Isolated case series from highly specialized centers suggest the feasibility of a 23-h hospital stay after colectomy. We sought to determine preoperative variables associated with discharge within 23h after colectomy to identify patients best suited for a short-stay model. The American College of Surgeons NSQIP Colectomy-Targeted database was used to identify patients who underwent elective colectomy from 2012 to 2017. All cases with missing length of stay or inpatient death were excluded. Patients with a postoperative hospital stay ≤1 day were identified. Univariate and multivariate analyses were conducted to identify factors associated with early discharge. A total of 1905 patients were discharged within 23h after surgery (1.6%). These patients were noted to be younger (59 versus 61 years, p < 0.001) and less likely to have insulin-dependent diabetes (3.0 versus 4.4%, p < 0.001), preoperative dyspnea (2.2 versus 6.0%, p < 0.001), COPD (3.0 versus 4.2%, p = 0.011), and hypertension (40.7 versus 46.9%, p < 0.001) than patients who stayed longer.
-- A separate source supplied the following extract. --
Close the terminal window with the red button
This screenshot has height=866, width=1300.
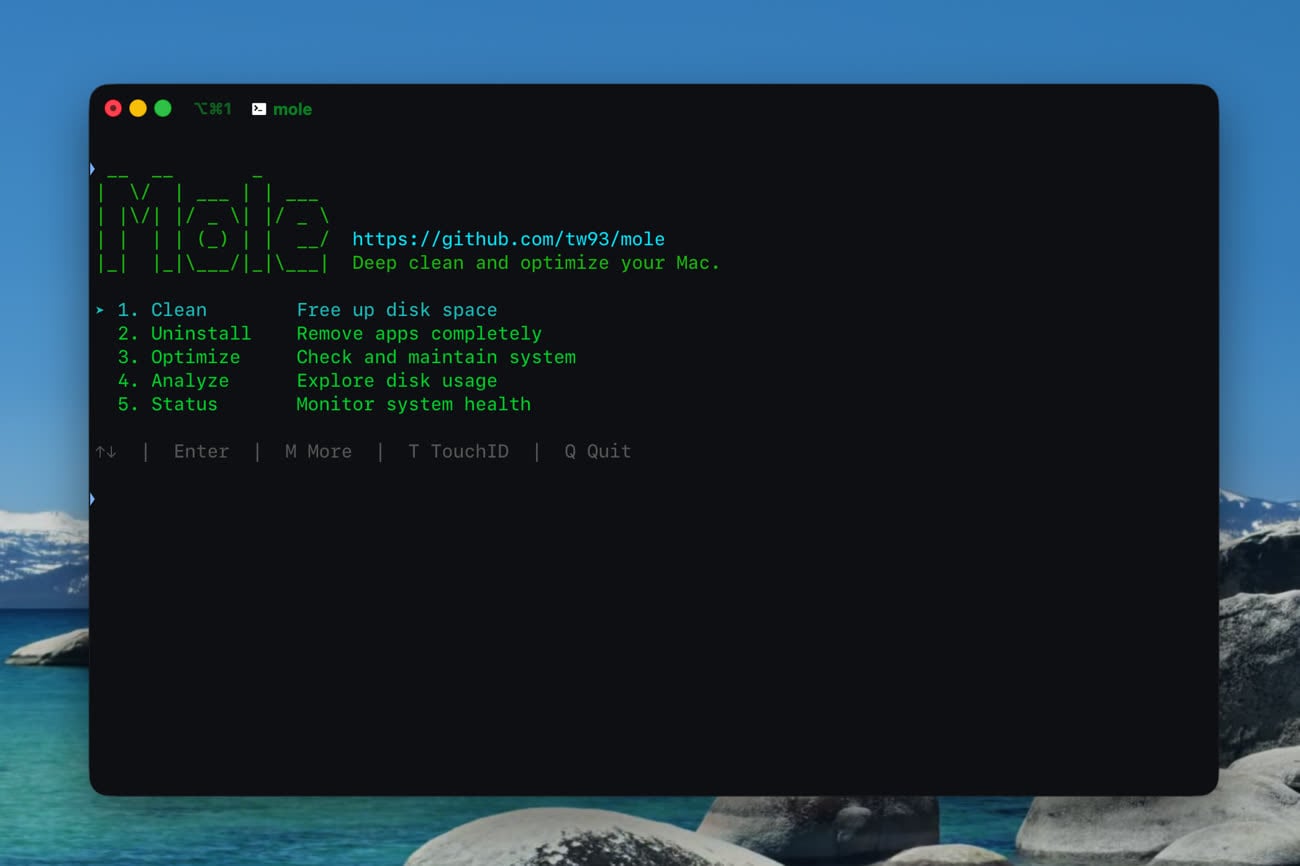pos(113,108)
Shorter operative time (OR 0.986, 95% CI 0.985-0.987, p < 0.001), minimally invasive techniques (OR 2.969, 95% CI 2.686-3.282, p < 0.001), lack of ostomy (OR 0.614, 95% CI 0.478-0.788, p < 0.001), and lack of ureteral stenting (OR 0.641, 95% CI 0.500-0.821, p < 0.001) were associated with early discharge in multivariable analysis. There was no increased incidence of readmission in patients discharged within 23h. Twenty-three-hour-stay colectomy is feasible on a national level and does not result inan increased incidence of readmission. Patients undergoing elective procedures without significant medical comorbidities may be eligible for early discharge. Preoperative factors may be used to select patients best suited for this short-stay model.